#### Information provided:
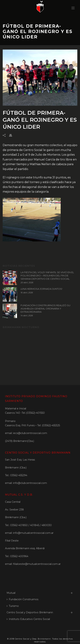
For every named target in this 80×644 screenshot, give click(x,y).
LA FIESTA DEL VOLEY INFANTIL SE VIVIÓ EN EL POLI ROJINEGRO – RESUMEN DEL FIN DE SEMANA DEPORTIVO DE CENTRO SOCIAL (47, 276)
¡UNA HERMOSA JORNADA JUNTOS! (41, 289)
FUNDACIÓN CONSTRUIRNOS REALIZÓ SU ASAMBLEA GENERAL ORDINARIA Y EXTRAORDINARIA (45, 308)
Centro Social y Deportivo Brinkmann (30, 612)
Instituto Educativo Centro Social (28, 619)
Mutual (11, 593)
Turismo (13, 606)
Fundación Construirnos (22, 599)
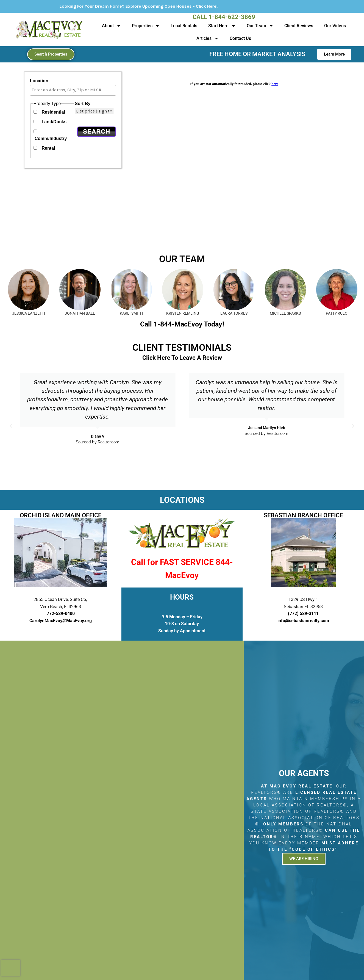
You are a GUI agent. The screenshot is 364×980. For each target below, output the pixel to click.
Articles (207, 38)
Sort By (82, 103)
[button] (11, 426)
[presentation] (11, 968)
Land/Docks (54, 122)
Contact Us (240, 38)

* * *

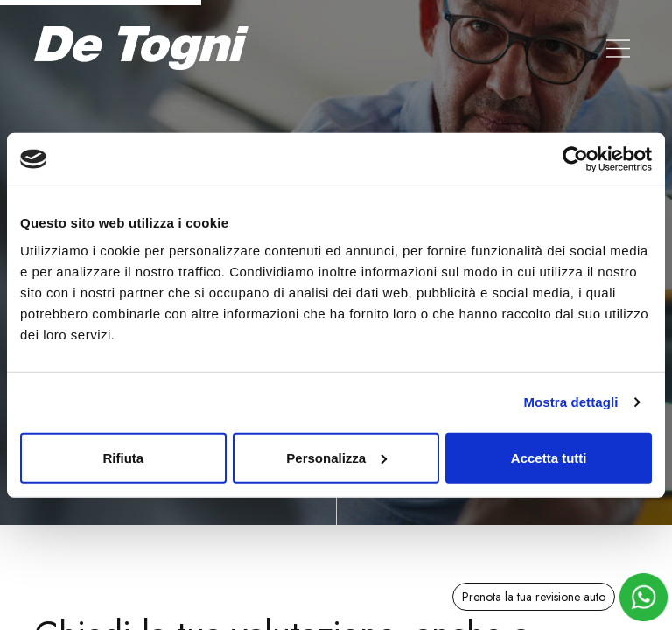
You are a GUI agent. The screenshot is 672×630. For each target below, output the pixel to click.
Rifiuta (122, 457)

#### Aim of the task:
List each line of the records above that contains the string "agent", matching case exactly.

#### Answer below:
You are a GUI agent. The screenshot is 364×980. For each target below, output the pixel to click.
You are a GUI agent. The screenshot is 672×630. For each target below, output the pixel to click.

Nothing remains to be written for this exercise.